Bethan Roberts is the author of Charlotte Smith and the Sonnet (Liverpool University Press, 2019) and her new book Nightingale has recently been published in Reaktion’s ‘animal’ series.

Francesca MacKenney is the author of Birdsong, Speech, and Poetry: The Art of Composition in the Long Nineteenth Century (2022). The book explores what poetry can do and say in comparison with birdsong and music.

Sweet harbinger(s) of spring’: Placing the cuckoo and nightingale in poetry – Bethan Roberts

“In prose nature writing about birds, specific place is nearly always specified in geographical terms, while bird poems almost wholly leave this out. Poets do however often specify place in equivalent notes and journals. [Within the poems], geographical location is taken out as poets distil the essence of spring hearing, which acts as a kind of poetic double access that transcends geography”.

Bethan’s talk, “an obsessive pursuit of place in poems about cuckoos and nightingales”, begins with an attention to the migratory patterns and the local and national habitats of both birds, looking to underpin the poetic topographies of birdsong and their far-reaching literary connotations. Bethan considers the traditional poetic rivals the nightingale and cuckoo, and thinks about the significance of place and its different meanings in poems on these spring migrants, from matters of habitat and distribution to poetic feeling and beloved “pleasant places'”.

Listen to Bethan’s talk below:

Birdsong in the Poetry of John Clare – Francesca Mackenney

“Whenever we attempt to translate the sounds of birds into our own words and phrases we are always in danger of descending into anthropomorphism and absurdity; of making birds sound ludicrously like ourselves”. 

Francesca’s research is influenced by interdisciplinary approaches and draws together and compares the different ways in which scientists, musicians, and poets have tried to understand the mystery of birdsong. Her talk reflects on the difficulty of interpreting, and translating bird song through a range of historical mediums, and dwells on the development of the sonogram and the poetry of John Clare alike to consider how our representations match up to the complexity of birdsong. “Birdsong tests the limits of language”, Francesca argues, questioning how poetry can respond to such an ‘irrevocable otherness” as the call of the nightingale. 

On Place Value

Monday Conversation 7 February 2022, 6-7pm online.

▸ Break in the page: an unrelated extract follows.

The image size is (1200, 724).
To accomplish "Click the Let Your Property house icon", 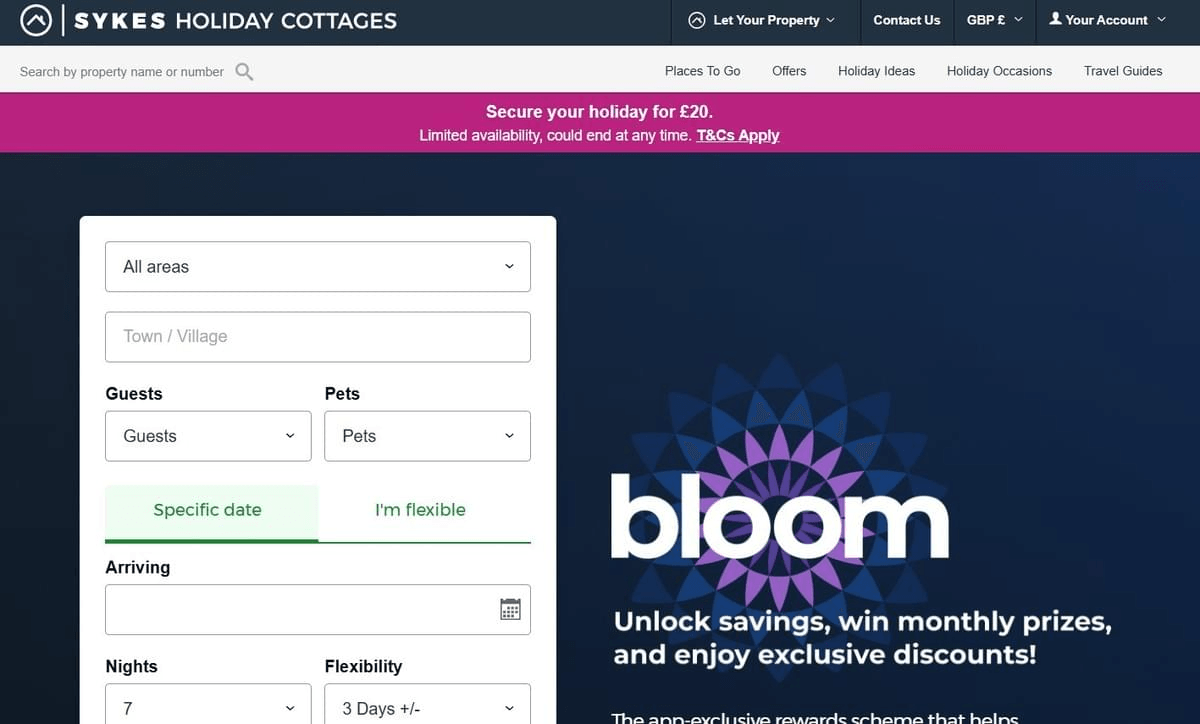I will pyautogui.click(x=697, y=20).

Why do we value the land? Is it for agriculture and the production of food? For harbouring rich biodiversity? Or for the beauty of the landscape and the opportunity for recreation? These long-debated questions and interests gained urgency at the COP26 climate conference in Glasgow, but what role can literature and the arts play in determining the answers?

We had two exciting speakers joining us for a discussion of Place Value:

Dr Christopher Donaldson (Lancaster University) reflects on the racial politics inherent in representations of the British countryside, focusing on the English Lake District

Dr Pippa Marland (University of Bristol) considers the emergence of a ‘new georgic’ in farm writing of the twenty-first century.

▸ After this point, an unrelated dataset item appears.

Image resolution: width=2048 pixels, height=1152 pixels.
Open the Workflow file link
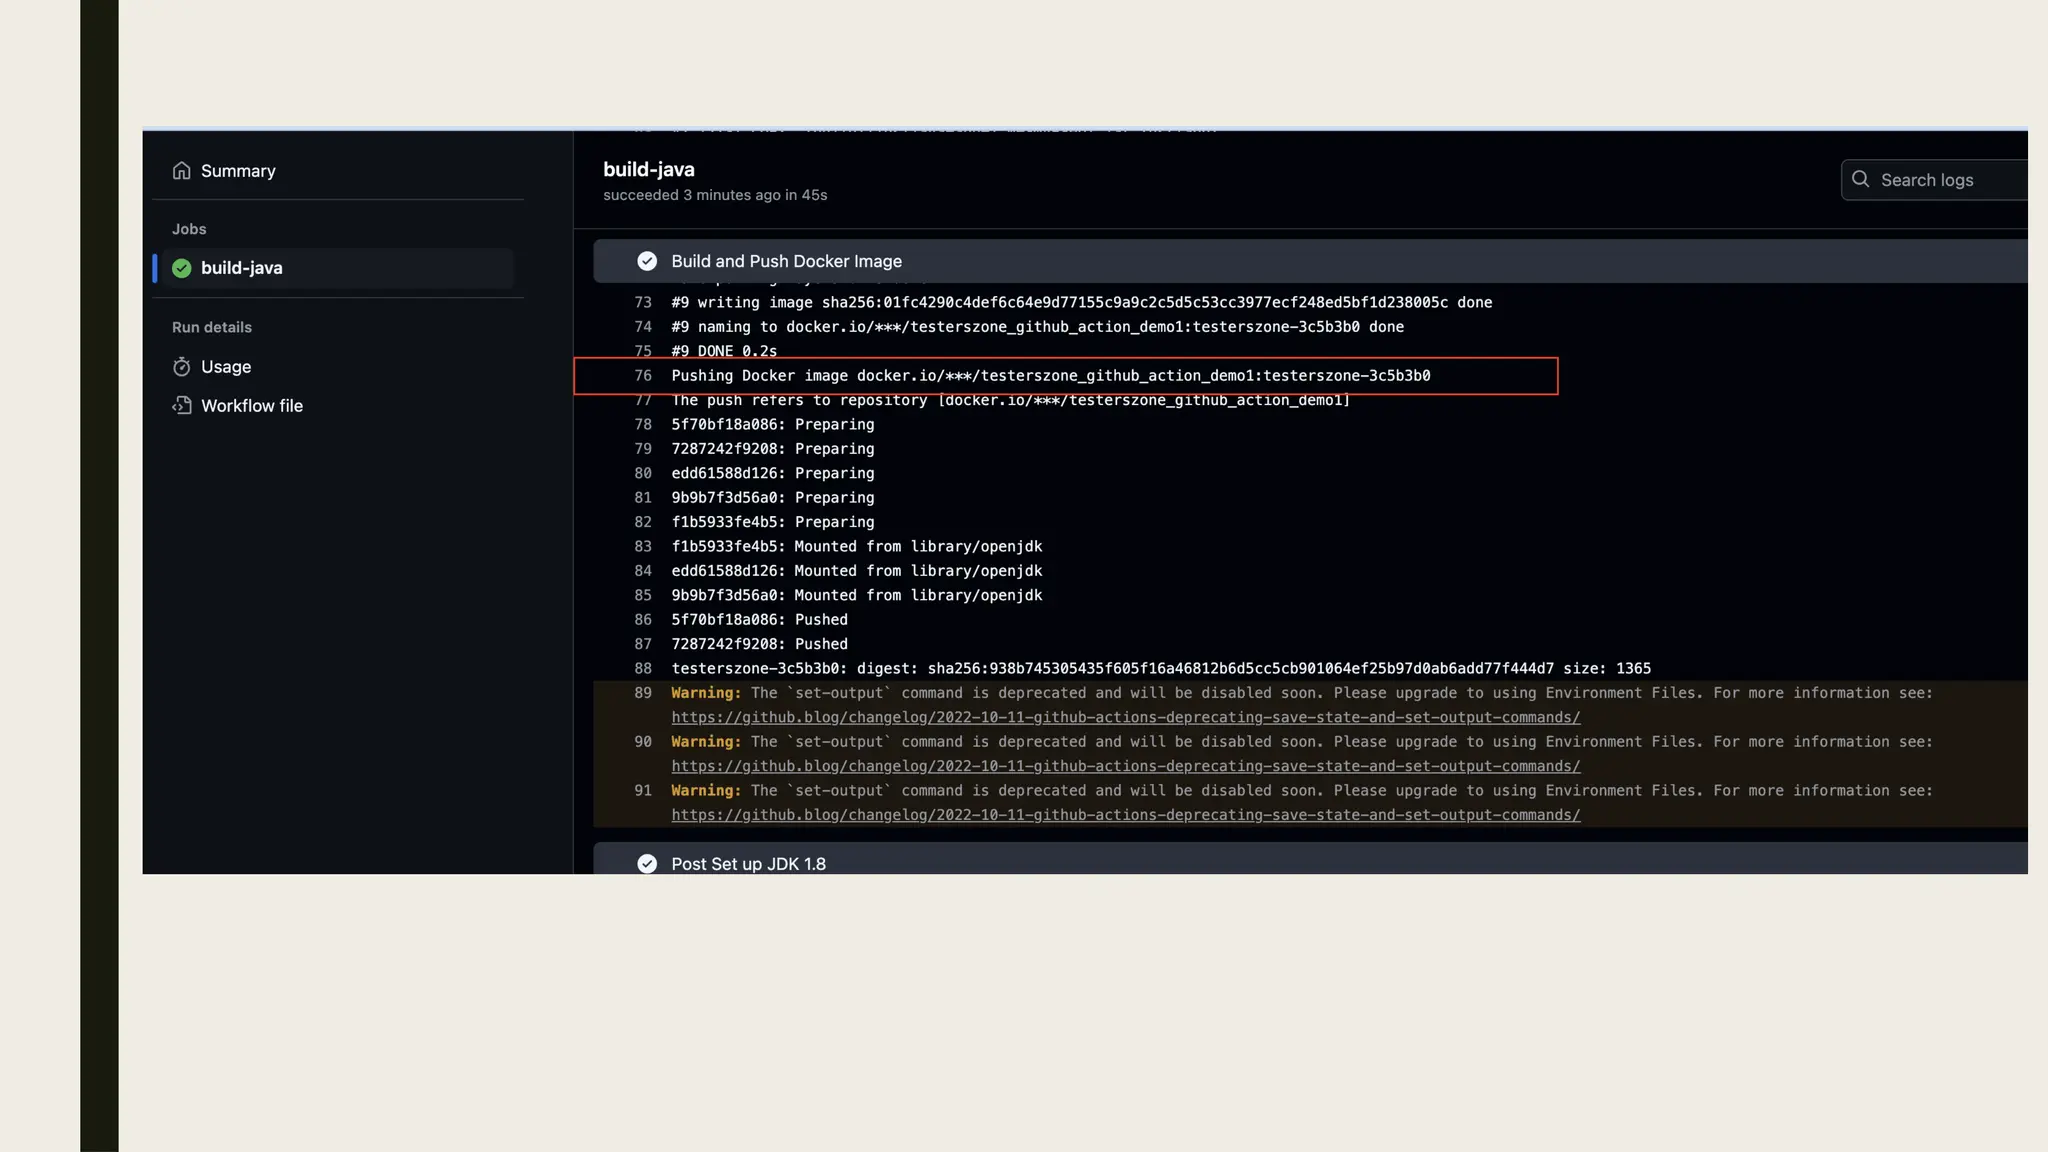(x=252, y=406)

Tobacco and Feathers: The Art of Looking


How do you read a feather? How did tobacco, a plant cultivated by Indigenous peoples in the Americas, end up in the playhouses of Shakespeare’s London? How were transatlantic objects altered or incorporated into ‘new’ worlds?

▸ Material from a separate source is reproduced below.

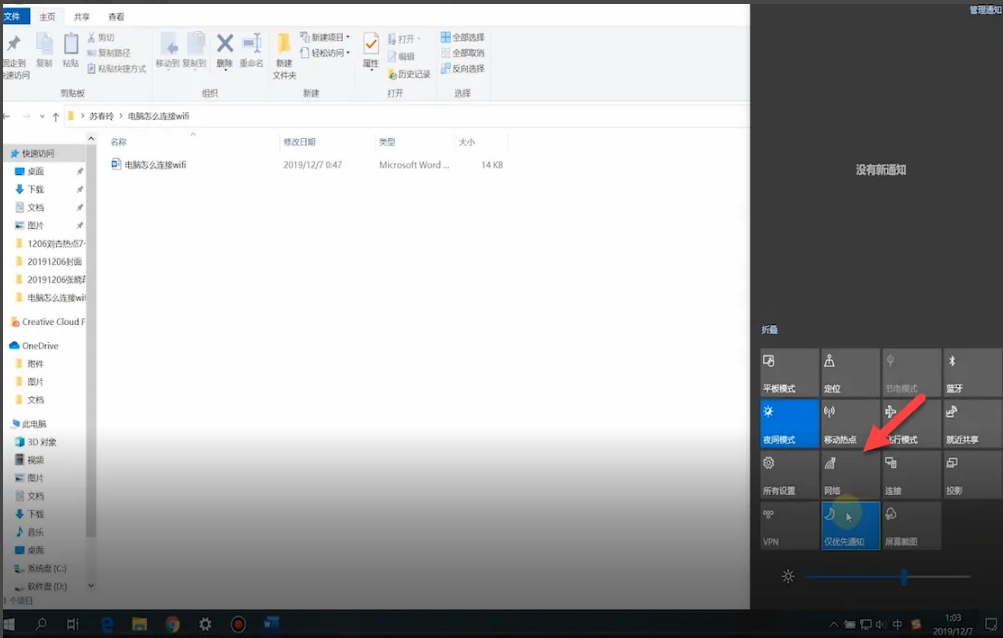This screenshot has height=638, width=1003.
Task: Toggle 飞行模式 (Airplane mode) tile
Action: [911, 423]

Arts of Place supported an exciting evening’s conversation at Trinity College Oxford (Monday 8 November 2021) and an online version with live discussion (Monday 15 November). BBC New Generation Thinkers Lauren Working and Lucy Powell discuss art, literature, and colonialism with art historian Stephanie Pratt. This event was part of the 2021 Being Human Festival.

From parrots to sunflowers to chilis, plants and animals from the Americas have reconfigured cultures across the world for over four centuries. This event will examine objects that crossed the Atlantic in the early modern period, illuminating their place in everything from still life paintings to botanic gardens to the writings of the seventeenth-century playwright Aphra Behn. Drawing on literature, art history, and Indigenous perspectives, Lauren Working, Lucy Powell and Stephanie Pratt will follow the journeys of feathers and tobacco to discuss the ongoing impact of colonialism and empire on society and culture in England.